November’s Bank of England MPC meeting is set to send base rates 25 bps higher. Ever since MPC member Andy Haldane’s comments in June, markets have started to price in rate rises. Comments from another member, Vlieghe, further surprised the market and his rate rise stance has been broadly supported by the Bank’s Governor, Mark Carney.

Markets have accepted a rate rise for November as a foregone conclusion and if nothing else a totemic moment. A generation has not seen rates go up in the UK; the last rise was over 10 years ago in June 2007.

What is a matter for debate in markets is the rate rise after November’s – and the simplest way of gauging this is the counting of the votes of the nine MPC members.

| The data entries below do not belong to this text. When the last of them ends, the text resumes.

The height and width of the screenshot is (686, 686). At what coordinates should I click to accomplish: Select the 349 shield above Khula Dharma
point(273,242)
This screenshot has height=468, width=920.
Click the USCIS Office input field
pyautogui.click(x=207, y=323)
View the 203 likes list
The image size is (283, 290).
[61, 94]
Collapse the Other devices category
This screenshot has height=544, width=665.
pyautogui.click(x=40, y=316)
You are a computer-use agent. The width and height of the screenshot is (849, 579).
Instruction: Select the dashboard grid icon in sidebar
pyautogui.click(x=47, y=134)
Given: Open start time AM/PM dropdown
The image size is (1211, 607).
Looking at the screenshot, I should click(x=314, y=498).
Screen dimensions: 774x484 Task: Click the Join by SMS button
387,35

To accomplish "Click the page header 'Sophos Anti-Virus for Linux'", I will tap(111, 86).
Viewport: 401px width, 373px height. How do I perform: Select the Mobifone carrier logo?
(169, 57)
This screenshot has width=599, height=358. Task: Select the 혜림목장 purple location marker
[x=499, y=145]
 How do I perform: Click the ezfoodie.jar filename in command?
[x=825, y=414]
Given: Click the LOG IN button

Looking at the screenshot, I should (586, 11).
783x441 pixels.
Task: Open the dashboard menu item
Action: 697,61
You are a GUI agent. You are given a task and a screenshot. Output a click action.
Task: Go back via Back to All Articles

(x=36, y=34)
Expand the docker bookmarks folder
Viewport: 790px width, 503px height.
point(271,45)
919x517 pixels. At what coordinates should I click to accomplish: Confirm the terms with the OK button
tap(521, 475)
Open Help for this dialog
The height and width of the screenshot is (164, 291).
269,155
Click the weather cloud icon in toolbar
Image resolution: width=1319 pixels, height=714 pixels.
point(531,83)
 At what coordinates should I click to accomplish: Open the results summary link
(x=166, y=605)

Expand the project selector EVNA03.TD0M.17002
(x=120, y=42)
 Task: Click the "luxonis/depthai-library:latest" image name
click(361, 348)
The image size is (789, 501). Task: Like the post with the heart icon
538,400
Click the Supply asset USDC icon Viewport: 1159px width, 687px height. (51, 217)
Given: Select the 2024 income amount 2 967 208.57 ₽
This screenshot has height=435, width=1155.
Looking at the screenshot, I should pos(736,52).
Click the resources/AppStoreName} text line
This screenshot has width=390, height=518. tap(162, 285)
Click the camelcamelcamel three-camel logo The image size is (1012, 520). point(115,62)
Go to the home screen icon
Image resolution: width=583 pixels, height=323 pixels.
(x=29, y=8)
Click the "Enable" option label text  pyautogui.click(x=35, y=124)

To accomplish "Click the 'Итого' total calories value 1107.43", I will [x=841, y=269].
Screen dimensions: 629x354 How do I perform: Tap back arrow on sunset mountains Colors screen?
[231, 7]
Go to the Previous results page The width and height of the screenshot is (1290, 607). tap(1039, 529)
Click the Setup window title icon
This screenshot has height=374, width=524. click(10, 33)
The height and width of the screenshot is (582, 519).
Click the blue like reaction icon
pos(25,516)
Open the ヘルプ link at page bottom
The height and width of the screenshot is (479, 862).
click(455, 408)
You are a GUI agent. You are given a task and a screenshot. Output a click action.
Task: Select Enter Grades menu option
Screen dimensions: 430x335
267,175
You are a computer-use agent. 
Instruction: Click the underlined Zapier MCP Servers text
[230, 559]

The slimmest majority at 5-4 would leave the market unsure that there might be a ‘next’ rate rise in short order and believe that it was ‘one (rate rise) and done’. After all a 0.25% increase only reverses the cut made immediately after the Brexit referendum vote in 2016.

An (unlikely) vote of 9-0 would show a unified MPC worried about ongoing inflation and the capacity for low unemployment to feed through to wage pressures. An 8-1 would fall into this camp too, as David Ramsden’s most recent comments suggest he is not for higher rates. No-man’s land is 7-2 and yesterday John Cunliffe commented that a rate hike was an “open question” suggest his vote could go either way.

But a 6-3 vote would see a committee viewed as not necessarily gunning for further rate rises. Suffice to say, as ever, market watchers are desperate to read the tea leaves for future rate hikes…but it seems all done for November, bar the counting.

Rates market joins the dots

On the face of it, the US Federal Reserve shouldn’t have surprised the markets last night, but by announcing their decision to keep interest rates unchanged and to start their programme to reduce their balance sheet, markets were taken aback – the USD dollar strengthened and US Treasury yields rose.    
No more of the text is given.